I’m Gabriel Recchia, a cognitive scientist interested in methods for aligning modern language models. I’m particularly interested in cases where current approaches to eliciting human preferences might not yield a training signal that results in desired outcomes. As machine learning models become increasingly capable and are presented with more complex and hard-to-evaluate tasks, it will become increasingly difficult to determine if the results are trustworthy. My research currently focuses on extending our ability to successfully evaluate whether models are behaving in ways we prefer, even in cases where doing so is difficult or costly. As such, I’m interested in a range of topics related to scalable oversight and evaluating the faithfulness/trustworthiness of explanations generated by language models, such as metrics and benchmarks for such evaluation, process-oriented learning, debate, sandwiching, evaluating risks and benefits of approaches driven by AI feedback, externalized reasoning oversight, and some approaches to explainable AI.

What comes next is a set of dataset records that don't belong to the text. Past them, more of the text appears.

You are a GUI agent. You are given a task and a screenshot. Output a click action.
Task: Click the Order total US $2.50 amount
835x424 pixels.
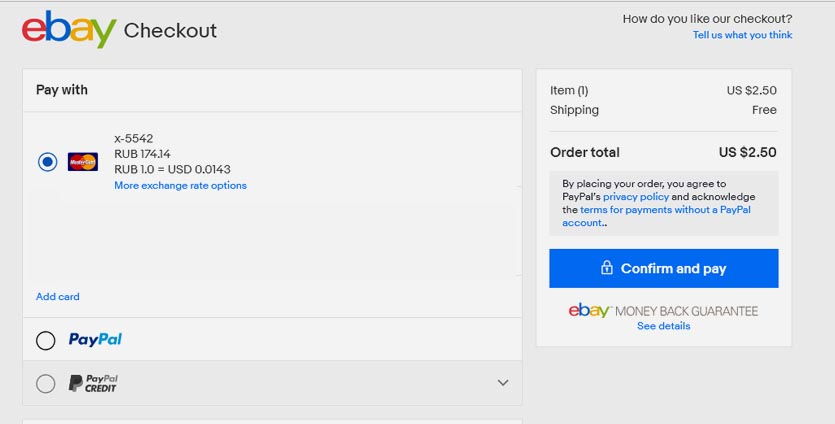pos(747,153)
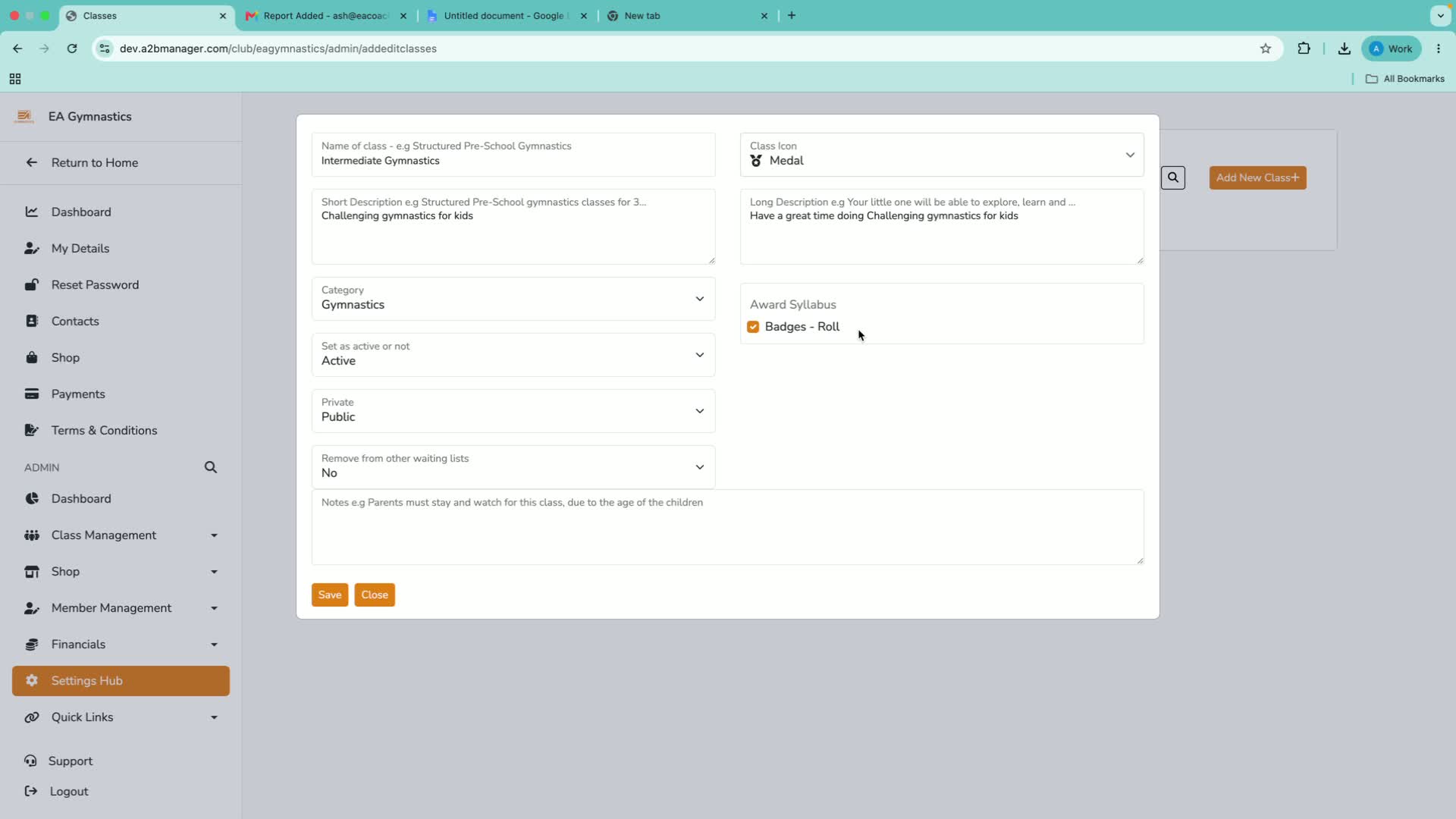Open the Class Icon dropdown showing Medal

tap(942, 155)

Previously, I was at the University of Cambridge’s Winton Centre for Risk and Evidence Communication, where I worked on how to communicate information in ways that support comprehension and informed decision-making. I also led on user testing research and evaluation of patient-friendly genetic reports and the NHS: Predict family of prognostic tools. I have spent much of my career involved in research investigating the capabilities, properties, and applications of distributional models trained on large volumes of text, and continued this while at the Winton Centre to explore their applications in characterizing how risk is communicated and perceived. See my Google Scholar profile for a list of my most cited papers.
Before this, I was affiliated with the Centre for Research in the Arts, Social Sciences and Humanities, where I worked with distributional approaches to the analysis of large corpora of historical texts, and the University of Memphis Institute for Intelligent Systems, where I investigated what geographical information was latent in simple co-occurrence-based models.
I received my bachelor’s degree in Symbolic Systems from Stanford University in 2007, and my doctorate is in Cognitive Science at Indiana University, with a minor in computational linguistics and with language modelling as my content specialization.